Given instruction: Lay out the record lines from the one containing "Share this review" through the end of the records, inclusive, as a Markdown table with the columns Number and Record line. Number the rows in order and leave out any blank lines.

[Target pointing data]
════

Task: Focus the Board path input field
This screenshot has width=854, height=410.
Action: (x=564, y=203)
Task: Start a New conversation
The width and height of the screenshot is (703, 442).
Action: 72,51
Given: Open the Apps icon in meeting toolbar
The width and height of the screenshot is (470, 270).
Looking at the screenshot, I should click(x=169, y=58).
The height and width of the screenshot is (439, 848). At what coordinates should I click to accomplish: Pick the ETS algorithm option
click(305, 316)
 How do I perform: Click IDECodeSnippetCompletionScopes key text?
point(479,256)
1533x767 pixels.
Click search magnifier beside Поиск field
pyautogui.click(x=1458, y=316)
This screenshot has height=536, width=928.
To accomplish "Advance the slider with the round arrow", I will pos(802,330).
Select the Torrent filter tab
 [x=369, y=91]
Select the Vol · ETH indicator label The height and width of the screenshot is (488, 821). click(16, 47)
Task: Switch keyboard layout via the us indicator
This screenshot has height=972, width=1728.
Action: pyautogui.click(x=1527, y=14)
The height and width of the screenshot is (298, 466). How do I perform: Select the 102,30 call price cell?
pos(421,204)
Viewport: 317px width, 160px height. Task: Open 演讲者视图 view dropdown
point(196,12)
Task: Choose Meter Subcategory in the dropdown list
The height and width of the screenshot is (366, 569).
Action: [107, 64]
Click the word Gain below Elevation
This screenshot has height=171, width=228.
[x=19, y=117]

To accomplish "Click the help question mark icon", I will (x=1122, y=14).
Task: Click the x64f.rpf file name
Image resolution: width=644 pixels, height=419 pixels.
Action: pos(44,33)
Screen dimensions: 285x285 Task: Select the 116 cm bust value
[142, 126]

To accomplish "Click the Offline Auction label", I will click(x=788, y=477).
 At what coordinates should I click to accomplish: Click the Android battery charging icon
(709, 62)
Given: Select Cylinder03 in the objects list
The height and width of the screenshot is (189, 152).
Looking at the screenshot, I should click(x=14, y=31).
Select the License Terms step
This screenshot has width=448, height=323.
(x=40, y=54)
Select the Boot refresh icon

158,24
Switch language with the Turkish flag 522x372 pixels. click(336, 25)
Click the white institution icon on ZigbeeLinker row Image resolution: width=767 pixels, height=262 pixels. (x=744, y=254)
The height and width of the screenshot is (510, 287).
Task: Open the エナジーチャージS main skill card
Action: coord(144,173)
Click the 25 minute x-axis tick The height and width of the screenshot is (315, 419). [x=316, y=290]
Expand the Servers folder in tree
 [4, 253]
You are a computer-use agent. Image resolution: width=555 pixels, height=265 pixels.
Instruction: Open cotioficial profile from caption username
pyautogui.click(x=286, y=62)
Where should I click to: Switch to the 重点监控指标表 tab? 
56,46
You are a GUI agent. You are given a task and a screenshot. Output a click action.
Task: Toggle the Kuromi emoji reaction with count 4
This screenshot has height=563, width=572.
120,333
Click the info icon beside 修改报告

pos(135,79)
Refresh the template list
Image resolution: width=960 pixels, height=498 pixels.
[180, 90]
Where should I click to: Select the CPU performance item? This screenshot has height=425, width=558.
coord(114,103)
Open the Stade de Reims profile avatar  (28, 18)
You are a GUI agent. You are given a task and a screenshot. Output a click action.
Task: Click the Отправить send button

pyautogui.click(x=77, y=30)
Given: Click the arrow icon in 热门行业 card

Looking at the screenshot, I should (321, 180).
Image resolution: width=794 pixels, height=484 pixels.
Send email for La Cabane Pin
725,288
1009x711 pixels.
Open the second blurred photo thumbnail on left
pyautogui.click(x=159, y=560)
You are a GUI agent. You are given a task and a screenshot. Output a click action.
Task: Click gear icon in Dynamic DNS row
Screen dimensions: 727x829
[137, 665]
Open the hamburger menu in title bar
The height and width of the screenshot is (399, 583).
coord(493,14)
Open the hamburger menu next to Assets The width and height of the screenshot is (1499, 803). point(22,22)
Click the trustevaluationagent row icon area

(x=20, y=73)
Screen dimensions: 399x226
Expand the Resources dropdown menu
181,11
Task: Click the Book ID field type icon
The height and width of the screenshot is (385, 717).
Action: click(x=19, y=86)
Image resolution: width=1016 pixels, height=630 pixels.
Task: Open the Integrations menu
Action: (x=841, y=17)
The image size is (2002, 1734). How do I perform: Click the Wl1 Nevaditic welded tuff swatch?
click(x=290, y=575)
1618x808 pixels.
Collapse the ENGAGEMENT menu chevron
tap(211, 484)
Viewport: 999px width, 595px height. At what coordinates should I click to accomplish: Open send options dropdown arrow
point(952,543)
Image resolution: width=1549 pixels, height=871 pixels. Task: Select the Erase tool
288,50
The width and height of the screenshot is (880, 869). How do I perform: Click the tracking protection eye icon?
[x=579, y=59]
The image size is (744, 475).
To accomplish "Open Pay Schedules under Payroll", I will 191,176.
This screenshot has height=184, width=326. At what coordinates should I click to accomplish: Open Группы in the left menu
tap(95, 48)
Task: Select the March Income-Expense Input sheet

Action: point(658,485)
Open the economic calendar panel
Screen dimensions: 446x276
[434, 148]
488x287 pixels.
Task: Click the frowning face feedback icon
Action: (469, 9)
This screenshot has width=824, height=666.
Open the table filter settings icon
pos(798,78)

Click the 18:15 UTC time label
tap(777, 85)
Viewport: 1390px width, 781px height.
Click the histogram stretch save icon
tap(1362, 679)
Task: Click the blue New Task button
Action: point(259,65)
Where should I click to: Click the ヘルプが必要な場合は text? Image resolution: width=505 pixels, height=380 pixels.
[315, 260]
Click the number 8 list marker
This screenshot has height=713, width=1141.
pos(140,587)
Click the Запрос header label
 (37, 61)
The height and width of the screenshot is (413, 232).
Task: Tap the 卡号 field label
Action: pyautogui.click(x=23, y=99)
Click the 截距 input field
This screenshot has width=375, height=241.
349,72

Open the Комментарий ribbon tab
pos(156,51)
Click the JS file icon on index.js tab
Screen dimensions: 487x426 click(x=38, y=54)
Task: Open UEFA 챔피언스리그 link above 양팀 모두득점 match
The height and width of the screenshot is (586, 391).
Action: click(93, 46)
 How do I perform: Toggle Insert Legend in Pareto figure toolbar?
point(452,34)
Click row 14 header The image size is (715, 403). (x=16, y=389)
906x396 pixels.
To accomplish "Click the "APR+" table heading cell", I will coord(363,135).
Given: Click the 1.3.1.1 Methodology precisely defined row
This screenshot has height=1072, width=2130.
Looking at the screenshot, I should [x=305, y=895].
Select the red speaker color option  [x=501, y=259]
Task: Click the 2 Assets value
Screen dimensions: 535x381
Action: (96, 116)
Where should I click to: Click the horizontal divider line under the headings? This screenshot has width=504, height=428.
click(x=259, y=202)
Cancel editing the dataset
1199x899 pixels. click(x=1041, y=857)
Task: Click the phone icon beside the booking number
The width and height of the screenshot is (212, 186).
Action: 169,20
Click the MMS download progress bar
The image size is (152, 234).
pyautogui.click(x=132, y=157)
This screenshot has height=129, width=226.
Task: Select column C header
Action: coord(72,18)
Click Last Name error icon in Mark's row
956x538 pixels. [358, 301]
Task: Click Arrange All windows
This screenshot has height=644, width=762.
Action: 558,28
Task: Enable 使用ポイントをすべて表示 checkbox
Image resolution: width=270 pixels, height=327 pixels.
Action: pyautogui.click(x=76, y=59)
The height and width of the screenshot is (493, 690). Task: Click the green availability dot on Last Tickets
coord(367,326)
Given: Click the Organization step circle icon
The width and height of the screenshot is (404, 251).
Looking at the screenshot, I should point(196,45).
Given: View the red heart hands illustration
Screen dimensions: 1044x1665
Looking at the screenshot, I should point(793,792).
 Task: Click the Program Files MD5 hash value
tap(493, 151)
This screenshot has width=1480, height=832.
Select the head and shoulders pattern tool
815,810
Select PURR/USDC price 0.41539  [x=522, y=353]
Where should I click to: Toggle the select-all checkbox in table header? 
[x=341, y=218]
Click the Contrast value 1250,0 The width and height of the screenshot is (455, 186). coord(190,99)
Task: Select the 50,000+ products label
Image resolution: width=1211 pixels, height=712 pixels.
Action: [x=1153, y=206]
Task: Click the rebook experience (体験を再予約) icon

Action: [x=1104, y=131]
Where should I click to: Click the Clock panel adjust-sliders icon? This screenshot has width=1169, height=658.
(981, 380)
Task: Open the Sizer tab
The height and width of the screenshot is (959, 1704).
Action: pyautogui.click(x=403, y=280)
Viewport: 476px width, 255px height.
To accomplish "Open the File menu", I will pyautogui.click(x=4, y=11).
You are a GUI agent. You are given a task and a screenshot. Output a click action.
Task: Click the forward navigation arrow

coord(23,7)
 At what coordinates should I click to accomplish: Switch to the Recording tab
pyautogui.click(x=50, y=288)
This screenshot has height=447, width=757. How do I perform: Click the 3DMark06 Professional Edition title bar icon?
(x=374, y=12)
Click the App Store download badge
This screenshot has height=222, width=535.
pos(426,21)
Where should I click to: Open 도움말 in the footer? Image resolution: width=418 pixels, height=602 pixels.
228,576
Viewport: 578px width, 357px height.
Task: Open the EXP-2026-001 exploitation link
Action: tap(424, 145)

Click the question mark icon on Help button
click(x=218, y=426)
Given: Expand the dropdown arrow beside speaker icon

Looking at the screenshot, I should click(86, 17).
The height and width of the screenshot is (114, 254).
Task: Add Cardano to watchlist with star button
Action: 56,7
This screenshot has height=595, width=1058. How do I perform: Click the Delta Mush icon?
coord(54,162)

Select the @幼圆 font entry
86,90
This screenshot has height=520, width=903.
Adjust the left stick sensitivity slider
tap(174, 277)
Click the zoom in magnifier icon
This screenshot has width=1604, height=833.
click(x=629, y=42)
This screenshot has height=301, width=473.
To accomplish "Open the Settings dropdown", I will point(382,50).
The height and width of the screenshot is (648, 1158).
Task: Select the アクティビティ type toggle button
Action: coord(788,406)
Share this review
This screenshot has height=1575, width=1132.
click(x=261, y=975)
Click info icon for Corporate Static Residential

════

Finished task:
| Number | Record line |
|---|---|
| 1 | Share this review |
| 2 | This screenshot has height=1575, width=1132. |
| 3 | click(x=261, y=975) |
| 4 | Click info icon for Corporate Static Residential |